╔══
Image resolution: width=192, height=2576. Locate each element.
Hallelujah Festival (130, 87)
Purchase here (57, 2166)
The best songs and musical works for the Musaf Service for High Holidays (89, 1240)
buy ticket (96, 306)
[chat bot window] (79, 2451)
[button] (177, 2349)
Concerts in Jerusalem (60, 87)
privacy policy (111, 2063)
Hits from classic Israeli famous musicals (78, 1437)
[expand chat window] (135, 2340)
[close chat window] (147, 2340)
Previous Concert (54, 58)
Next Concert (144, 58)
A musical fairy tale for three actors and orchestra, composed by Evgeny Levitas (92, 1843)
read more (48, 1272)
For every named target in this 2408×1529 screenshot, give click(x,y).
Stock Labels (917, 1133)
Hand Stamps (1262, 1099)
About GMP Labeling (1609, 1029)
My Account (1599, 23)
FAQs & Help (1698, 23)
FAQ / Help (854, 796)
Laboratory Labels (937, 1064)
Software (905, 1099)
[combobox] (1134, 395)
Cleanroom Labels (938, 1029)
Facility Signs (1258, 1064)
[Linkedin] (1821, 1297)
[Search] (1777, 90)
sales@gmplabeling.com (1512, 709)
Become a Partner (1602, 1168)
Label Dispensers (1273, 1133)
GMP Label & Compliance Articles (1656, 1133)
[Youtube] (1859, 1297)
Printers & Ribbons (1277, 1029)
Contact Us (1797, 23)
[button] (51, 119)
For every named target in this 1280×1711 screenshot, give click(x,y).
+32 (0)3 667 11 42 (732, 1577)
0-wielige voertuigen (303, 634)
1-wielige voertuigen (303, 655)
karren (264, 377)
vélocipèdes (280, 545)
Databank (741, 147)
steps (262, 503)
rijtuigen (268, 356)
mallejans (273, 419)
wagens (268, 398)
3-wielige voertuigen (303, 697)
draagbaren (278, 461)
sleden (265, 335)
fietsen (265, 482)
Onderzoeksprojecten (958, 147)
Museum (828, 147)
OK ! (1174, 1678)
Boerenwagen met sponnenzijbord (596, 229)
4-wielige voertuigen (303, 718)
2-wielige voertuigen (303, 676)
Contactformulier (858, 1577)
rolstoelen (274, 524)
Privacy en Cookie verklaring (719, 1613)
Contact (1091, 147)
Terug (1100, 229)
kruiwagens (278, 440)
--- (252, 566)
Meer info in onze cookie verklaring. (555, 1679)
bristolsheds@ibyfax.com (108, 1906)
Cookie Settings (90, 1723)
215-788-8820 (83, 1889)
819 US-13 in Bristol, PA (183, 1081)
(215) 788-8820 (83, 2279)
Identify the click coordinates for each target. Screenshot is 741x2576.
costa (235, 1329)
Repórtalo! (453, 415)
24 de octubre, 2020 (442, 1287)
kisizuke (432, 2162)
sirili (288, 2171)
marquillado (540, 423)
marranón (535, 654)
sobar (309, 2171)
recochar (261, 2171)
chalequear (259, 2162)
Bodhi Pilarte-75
╚══
● Task description
Write out the whole listing again. Match it word for word.

● Response to the task
Image resolution: width=192, height=2576. Locate each element.
Hallelujah Festival (130, 87)
Purchase here (57, 2166)
The best songs and musical works for the Musaf Service for High Holidays (89, 1240)
buy ticket (96, 306)
[chat bot window] (79, 2451)
[button] (177, 2349)
Concerts in Jerusalem (60, 87)
privacy policy (111, 2063)
Hits from classic Israeli famous musicals (78, 1437)
[expand chat window] (135, 2340)
[close chat window] (147, 2340)
Previous Concert (54, 58)
Next Concert (144, 58)
A musical fairy tale for three actors and orchestra, composed by Evgeny Levitas (92, 1843)
read more (48, 1272)
For every named target in this 2408×1529 screenshot, give click(x,y).
Stock Labels (917, 1133)
Hand Stamps (1262, 1099)
About GMP Labeling (1609, 1029)
My Account (1599, 23)
FAQs & Help (1698, 23)
FAQ / Help (854, 796)
Laboratory Labels (937, 1064)
Software (905, 1099)
[combobox] (1134, 395)
Cleanroom Labels (938, 1029)
Facility Signs (1258, 1064)
[Linkedin] (1821, 1297)
[Search] (1777, 90)
sales@gmplabeling.com (1512, 709)
Become a Partner (1602, 1168)
Label Dispensers (1273, 1133)
GMP Label & Compliance Articles (1656, 1133)
[Youtube] (1859, 1297)
Printers & Ribbons (1277, 1029)
Contact Us (1797, 23)
[button] (51, 119)
For every named target in this 1280×1711 screenshot, give click(x,y).
+32 (0)3 667 11 42 (732, 1577)
0-wielige voertuigen (303, 634)
1-wielige voertuigen (303, 655)
karren (264, 377)
vélocipèdes (280, 545)
Databank (741, 147)
steps (262, 503)
rijtuigen (268, 356)
mallejans (273, 419)
wagens (268, 398)
3-wielige voertuigen (303, 697)
draagbaren (278, 461)
sleden (265, 335)
fietsen (265, 482)
Onderzoeksprojecten (958, 147)
Museum (828, 147)
OK ! (1174, 1678)
Boerenwagen met sponnenzijbord (596, 229)
4-wielige voertuigen (303, 718)
2-wielige voertuigen (303, 676)
Contactformulier (858, 1577)
rolstoelen (274, 524)
Privacy en Cookie verklaring (719, 1613)
Contact (1091, 147)
Terug (1100, 229)
kruiwagens (278, 440)
--- (252, 566)
Meer info in onze cookie verklaring. (555, 1679)
bristolsheds@ibyfax.com (108, 1906)
Cookie Settings (90, 1723)
215-788-8820 (83, 1889)
819 US-13 in Bristol, PA (183, 1081)
(215) 788-8820 (83, 2279)
Identify the click coordinates for each target. Screenshot is 741x2576.
costa (235, 1329)
Repórtalo! (453, 415)
24 de octubre, 2020 (442, 1287)
kisizuke (432, 2162)
sirili (288, 2171)
marquillado (540, 423)
marranón (535, 654)
sobar (309, 2171)
recochar (261, 2171)
chalequear (259, 2162)
Bodhi Pilarte-75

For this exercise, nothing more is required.